The problem here is that there's always a CHANCE of something happening, and that inspector was hell bend to find anything at all so they could shut you down, and they did. Unless (as already mentioned) you change your product to the point where it's nothing like it is now, has become no different from the bland, not worth the money, commercial offerings from the major large companies, you're left with no option but to stop production.

This same problem is hitting (and has already hit) thousand of small shops in the UK and elsewhere who produce traditional non-pasteurised cheeses, cheeses which cannot be made with pasteurised milk but require raw milk for the recipe to work.
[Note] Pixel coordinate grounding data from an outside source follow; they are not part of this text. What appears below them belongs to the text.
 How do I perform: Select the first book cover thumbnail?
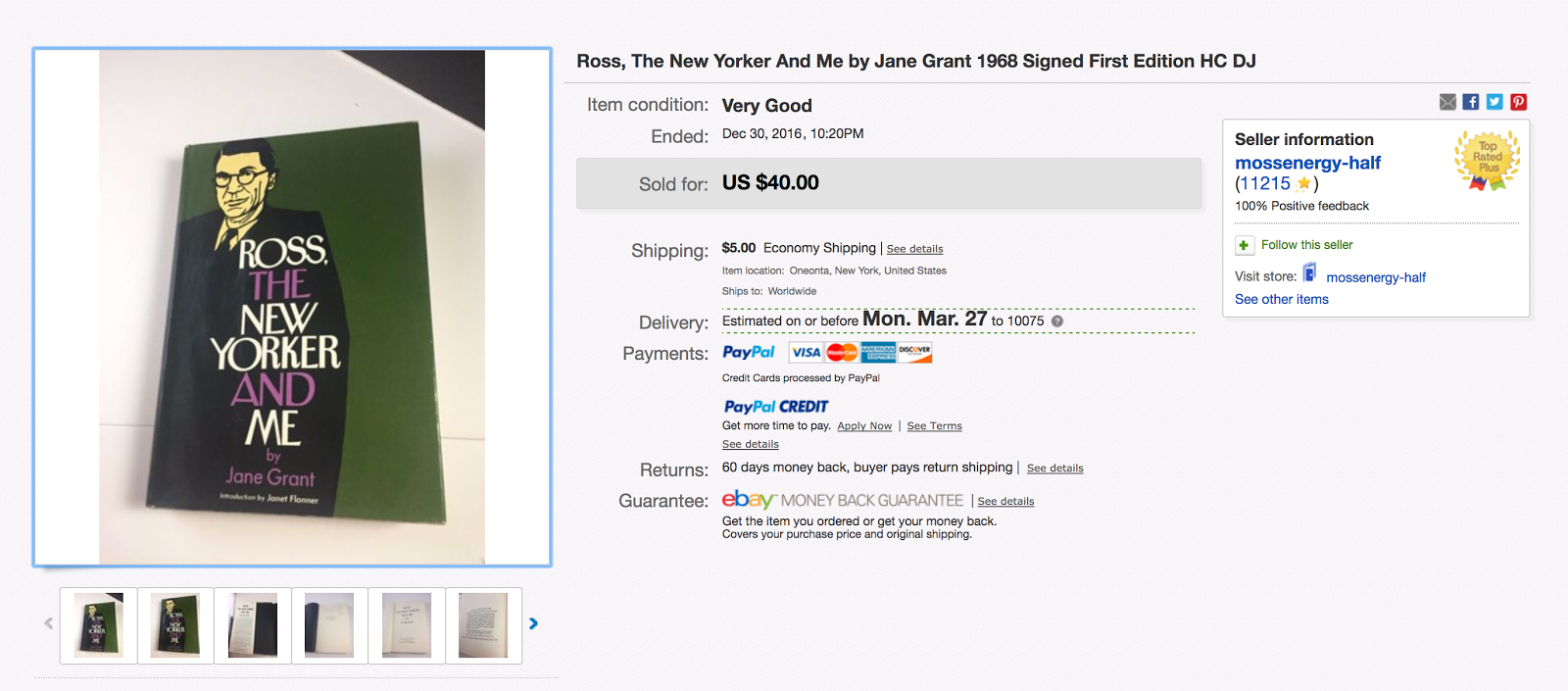pyautogui.click(x=99, y=625)
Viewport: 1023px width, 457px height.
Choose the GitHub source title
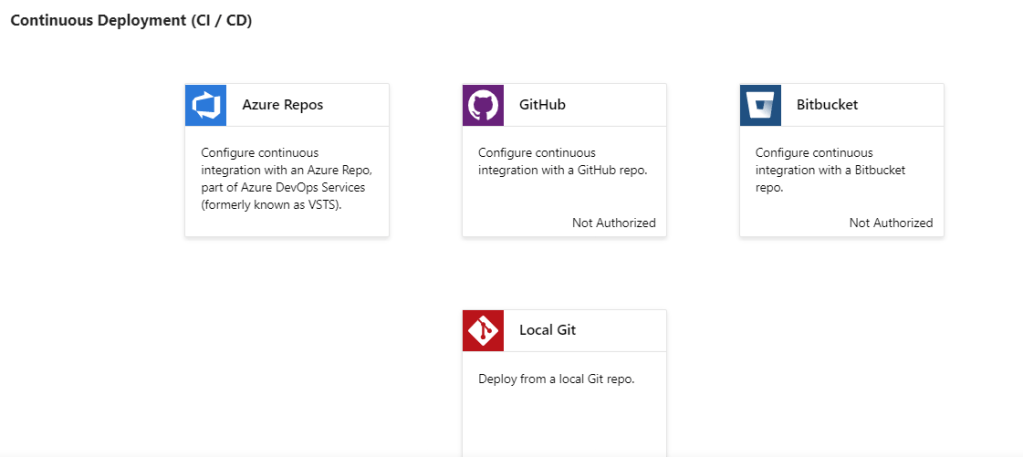[542, 105]
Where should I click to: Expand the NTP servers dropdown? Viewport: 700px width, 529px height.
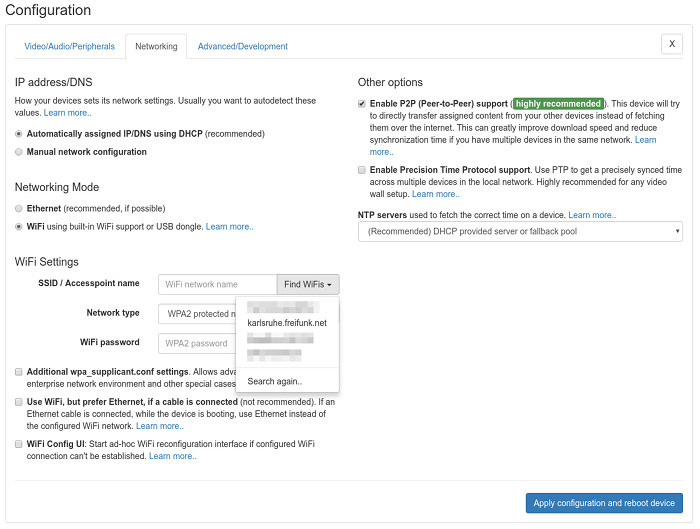click(x=520, y=232)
They all had to shut down except for a very few who could get an EU exception based on the "cultural value" or whatever of their product to the "health and safety regulations". Same with smalltown butchershops and some of their products, but at least they can go on selling the rest (but a lot of local products are gone, maybe permanently, out of a mostly misplaced fear of food poisoning caused by them (for which there never has been a documented case, it's all hearsay, rumours, and episodes with commercial products or caused by unhygienic conditions at customer sites being blamed on the products themselves when those products were in testing safe)).

Best you can probably do is shut down production and work only to order, going underground so to speak. Chances are so low of anything bad happening, in 18 years noone has gotten sick after eating your garlic (of course it could happen tomorrow, but you could get hit by a meteorite tomorrow as well, no reason to invest in a hard hat).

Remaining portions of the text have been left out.